The manner with which the show has gone off the rails and abandoned all its characters’ redeeming qualities is quite something to behold. Perhaps it’s all a statement on how D.C. spoils the people that come to serve, but I doubt it. The narrative this season is simply too sloppy to possibly be intentional. I mean, for the love of God, what kind of cartoonish creature has Jonah Ryan become. The most off-the-walls characters are usually the first to turn self-parody and consume themselves, but lordy has Jonah become an uncomfortable presence. You can practically hear the contortions the writers must make to insert Jonah somehow into every episode. It would have been nice if they had pulled a page from Game of Thrones and tried ignoring characters for episodes at a time, or simply killing him off. But, I seriously digress.
Selena’s sexual liaison is my focus at hand, and in comparison with Dany’s dominatrix manner, it’s kind of remarkable. This powerful vice-president, striding haphazardly toward possible presidential election is turned schoolgirl during her affair with a buff buffoon. Selena cannot hide the affair to save her life as her entire team easily read the telltale signs of Selena’s sudden giddiness. She allows this idiot trainer to spread his ignorance throughout the campaign all because she is a slave to her own desires. It’s a troubling sight to behold for a presidential candidate, even a fake one. Not the extramarital affair, but the inability to separate sex from profession.

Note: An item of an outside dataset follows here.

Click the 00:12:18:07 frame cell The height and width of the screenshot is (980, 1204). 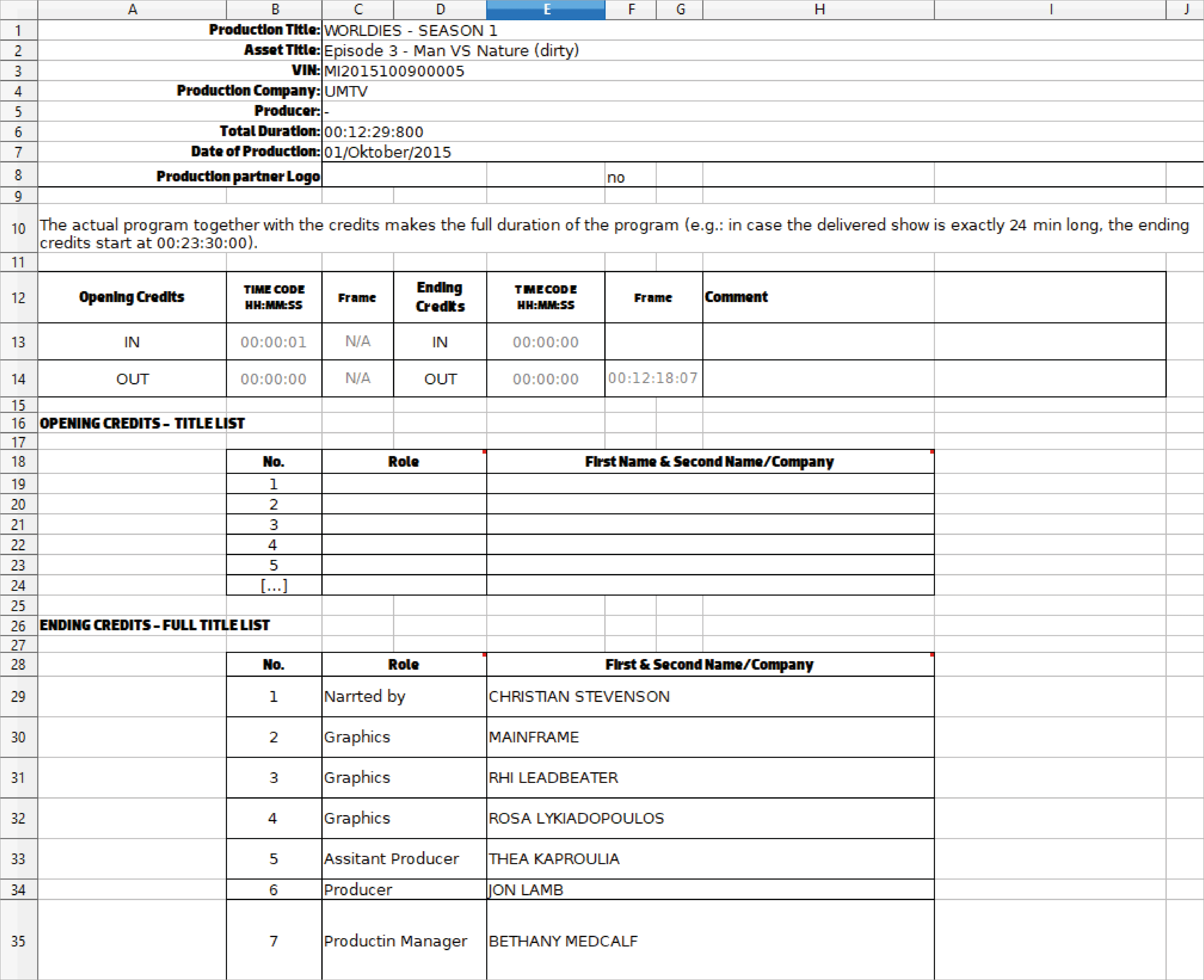coord(653,378)
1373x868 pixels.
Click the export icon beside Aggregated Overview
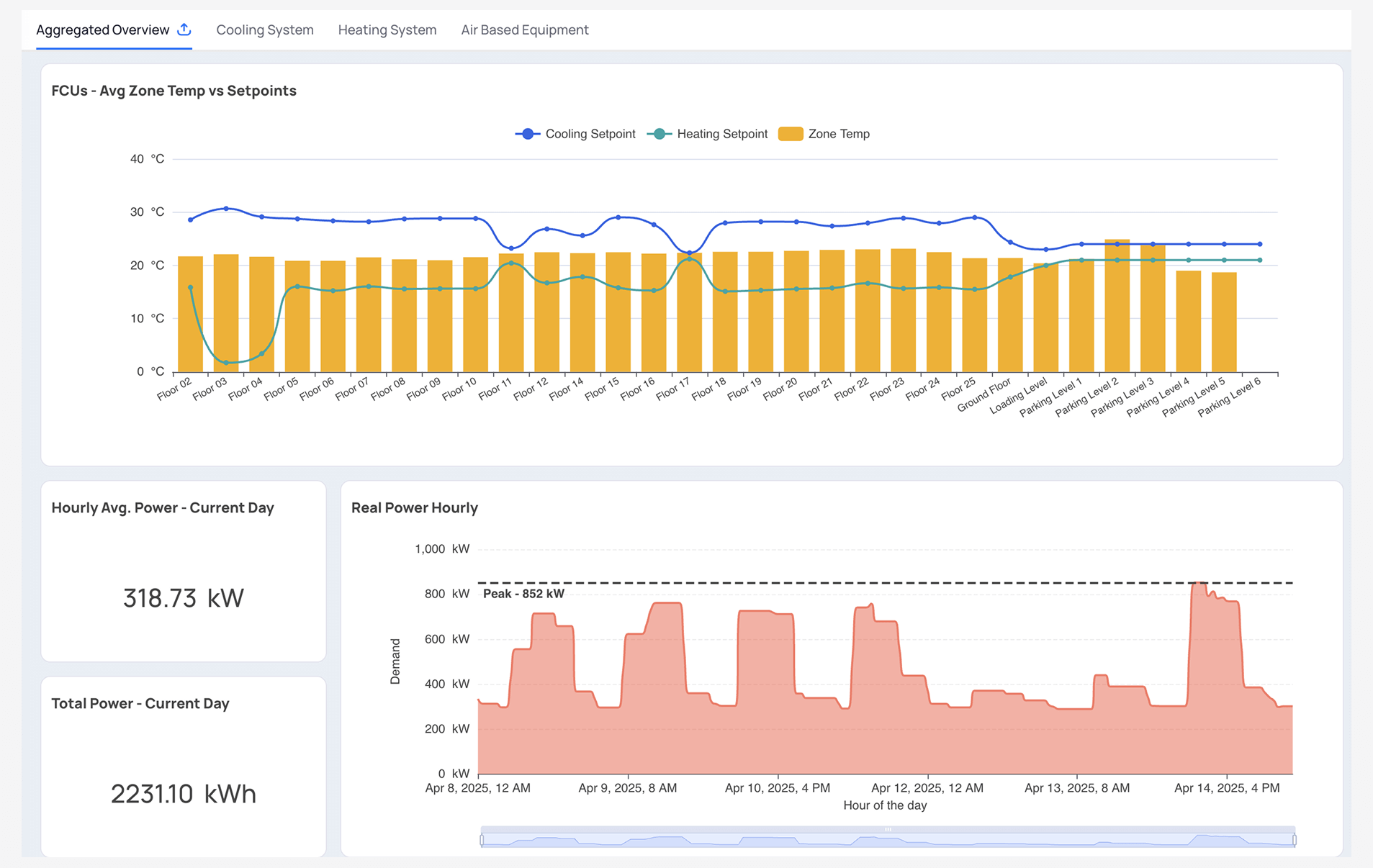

Overall, It’s become an obnoxious trait for Selena that she is so easily turned on. It was one thing when her ex-husband had a way of getting her goat then getting her goat off, but the whole Ray thing has been shockingly cheap. Once again, perhaps this is just the satirical point the writer’s are trying to make, that all politicians are narcissistic horndogs regardless of sex. I just found that this particular thematic illustration was also quite often uneven and thus rang hollow. Instead of the British reporters being interested in the affair itself, they latch onto Ray’s fitness literature that equates fat people to evil. I doubt the affair details would ever have been swept under the lede rug so flippantly if it had been true.
In the end, Selena sends Ray packing and reasserts her dominance. She further gets her groove back by firing her campaign manager who also happened to be the one pimping her out to Ray in the first place. I am certainly ready to move past this and get back to the soothing turmoil intrinsic to her relationship with ex-husband Andrew.
As Veep and Game of Thrones are now winding down their seasons, preparing for hibernation until the return of Must-see-Sunday, it would appear the two shows mirror the sex lives of their would-be queens: one surefooted, coy and conservative, the other madcap and losing contact with reality. I’m not here to claim this means anything for the future of female political power, but well, is Hillary going to run in 2016? Do you think we’ll know when these shows return? What if Veep doesn’t come back? Will that ruin her chances?